Starring Matt Damon, Alicia Vikander, Julia Stiles, Vincent Cassel and Tommy Lee Jones. Screenplay by Paul Greengrass and Christopher Rouse. Directed by Paul Greengrass.

“They should have left him alone,” warned the poster for 2004’s The Bourne Supremacy, Paul Greengrass’ crackerjack sequel to director Doug Liman’s 2002 amnesiac adventure — a sleeper hit that saved Matt Damon’s then-floundering career and revolutionized contemporary action filmmaking in ways perhaps not entirely for the best. The stripped-down, jittery immediacy of the Bourne movies and their unsubtle fear and loathing of the George W. Bush administration made other espionage pictures seem so suddenly, hopelessly square that even James Bond quickly rebooted to follow suit. Poor Ben Affleck played Jack Ryan in a Tom Clancy adaptation that opened two weeks before The Bourne Identity but felt like it was from a previous century.

Greengrass and Damon famously (and in the press quite contentiously) scrapped writer Tony Gilroy’s screenplay for 2007’s The Bourne Ultimatum and for all intents and purposes made up a classic of the genre as they went along. I watched it again last week and the thing is still pretty much a miracle of a movie – an almost non-stop 115-minute chase sequence with some beautiful character beats that solves the series’ central mysteries and firmly closes the book on this particular story. So complete was the resolution that at the time Damon joked any sequel should be called The Bourne Redundancy.

But franchises gotta franchise, so in 2012 snubbed screenwriter Gilroy took the helm for The Bourne Legacy, an ungainly spin-off with bizarre science-fiction elements (and Jeremy Renner) that rather spitefully reverses Ultimatum‘s triumphant ending by letting David Strathairn’s snarling CIA scoundrel off the hook and sending Joan Allen’s heroic whistleblower to prison for his crimes. The whole endeavor is a weird middle finger to the previous picture, which takes place concurrently and scenes from it are seen on security monitors throughout. Not a great idea for a bad movie to have a good one blaring on TVs in the background.

*-*-*

Objectives.
1. Which Bourne films does the review of the Bourne series name as released, and in what year did each come out?
2. Could you carry the Bourne series review forward, picking up after its final sentence about the good movie blaring on TVs in the background?

Dataset extract.

*-*-*

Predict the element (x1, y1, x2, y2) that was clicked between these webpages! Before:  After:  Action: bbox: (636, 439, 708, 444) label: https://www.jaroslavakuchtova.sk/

*-*-*

Answers for the tasks.
1.
The Bourne Identity (2002)
The Bourne Supremacy (2004)
The Bourne Ultimatum (2007)
The Bourne Legacy (2012)

2.
For reasons I can only assume involve giant piles of money, Damon and Greengrass have returned at this late date to at long last make their own Bourne Redundancy, and I’m still a bit taken aback by how lousy it is. The cheekily-titled Jason Bourne (“we promise it’s not the other guy this time”) lumbers where the original films were fleet. It repeats scenes and set-pieces in pale imitations, joylessly going through the motions while everyone onscreen looks vaguely disinterested. These films were never exactly a barrel of laughs but there was always a wit and some ingenuity to the super-spy’s improvisations.

Now Bourne’s just a blunt instrument, punching and pounding while Damon glowers and mutters a scant handful of lines. The action sequences are impressive yet underwhelming, brute-force logistical feats that feel disconnected from the humans performing them. The pacing is logy and missing the series’ signature propulsion. Such an enormous amount of screen time is devoted to him sullenly trudging from place to place, I swear not even Gerry had this many shots of Matt Damon walking.

A not unamusing Tommy Lee Jones is on autopilot as this installment’s great character actor who paces around a situation room, barking orders and watching the action unfold on screens. It Girl Alicia Vikander plays his possibly duplicitous assistant and is somehow even more robotic than she was in Ex Machina. The series’ perennial bridesmaid Julia Stiles comes back briefly to lure Bourne out of hiding, where he’s quite absurdly paying homage to Rambo III in bare-knuckle fight clubs on the Albanian border, knocking his opponents out with one punch while suffering conveniently-timed expositional flashbacks.

Stiles has joined up with some sort of Icelandic WikiLeaks collective and she’s just hacked the CIA, downloading a desktop icon helpfully labeled BLACK OPERATIONS FOLDER. It was at this moment I groaned and slumped downward in my seat, knowing full well that no movie in which the CIA has a BLACK OPERATIONS FOLDER can possibly be worthwhile and this was gonna be a long two hours. (Spoilers follow, if you’re sensitive about such things.)

It gets worse, because that BLACK OPERATIONS FOLDER contains all sorts of information about Bourne’s heretofore never-mentioned father (played in flashbacks by Body Double‘s Gregg Henry, sadly sans Indian costume) including the fact that he invented the dastardly Treadstone super-soldier program, but then freaked out and threatened to go public when The Agency tried to recruit his angelic, idealistic son.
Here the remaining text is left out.